**PAGE TEXT:**
********************

“Disembodied” by Jen Kutler

































I went to Jen Kutler’s record release party for “Disembodied,” and I’m still processing it. Here’s the description of the album:

Disembodied is a series of audio pieces generated by the vibrations and movements captured by an electronic ring worn on the finger of a feminine spectrum body while bringing themselves to orgasm. The ring transmits nothing but data in a spreadsheet. This is the first step in a series of de-sexualization experiments seeking to discover the amount of separation required to de-objectify a feminine spectrum body. The spreadsheet is parsed in Pure Data to create a variety of MIDI files which are given synthetic voices to generate twelve sound pieces (one for each participant’s set of data. The timbres and textures draw from pure tones, field recordings, and granular synthesis to create long drones, complex harmonies and dynamic timbral shifts. Participating artists (data providers) include Rena Anakwe, Stephanie Germaine, Sofy Yuditskaya, Quintan Ana Wikswo, Meagan Johnson, Amelia Moon, Caroline Partamian, L.Barnes, Meg Noe, Jenn Grossman, Merche Blasco and Jen Kutler.

As the record played, there was the physical experience of the music itself. Sounds bounced in the room we sat in, so that I could move my head slightly to find nodes where certain frequencies became emphasized, or where I could different echoes or reverberations off the walls made it seem like space. It was a space I could move through, if even slightly, and the experience would shift accordingly. Somehow, then, the room became relevant. The furnishings; there were some ancient sofas that absorbed sounds, and other pieces that reflected sounds. The people. The disruptive click of the heating system. The dog walking through. Murmured comments. Sighs. Jen introducing each track by name, the name of a sound source. The name of a person. “Well, this is awkward,” she said at one point. “This is my track.”

I found myself wondering about the recording process. Transduction. Translation. Abstraction. The sounds were clearly mediated, processed through electronics and sensors and codes and spreadsheets, and then on through who knows what in a recording studio. The results were ambience, experience, motions. All in space. Disembodied and sent into the listening room. Rematerialized as sound, and sound cannot be contained.

The forms of the sounds, despite all these processes and mediations and transductions, felt organic. Natural.

Which are two of the least meaningful words I could use here.

********************

In the post about the album "Disembodied," what program parses the spreadsheet of ring data? The listing that follows has no connection to the post about the album.

**SUPPLIED DATA:**
********************

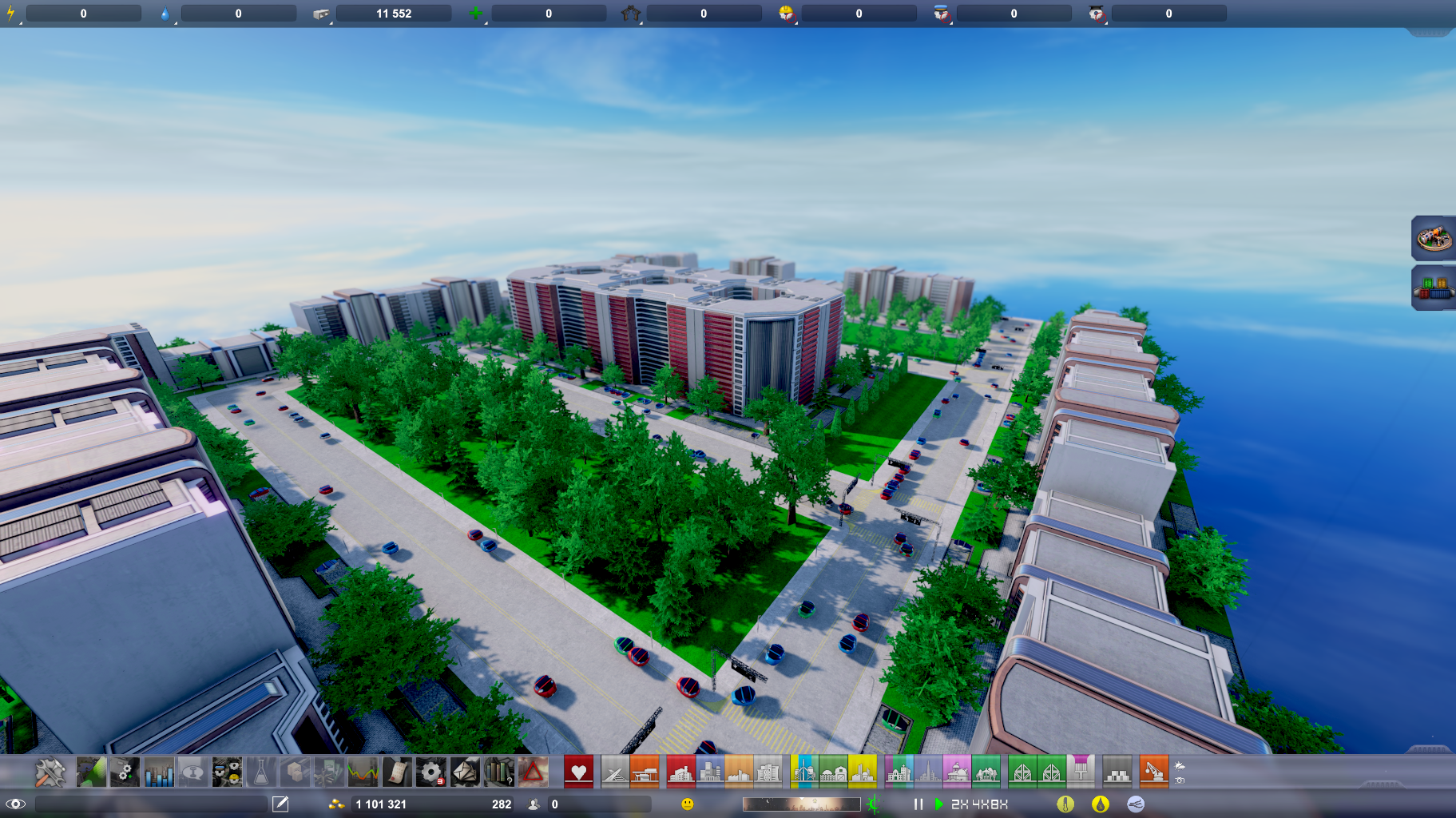1456x818 pixels.
Task: Toggle the green vegetation display icon
Action: point(875,805)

********************

**SOLUTION TO THIS EXERCISE:** Pure Data.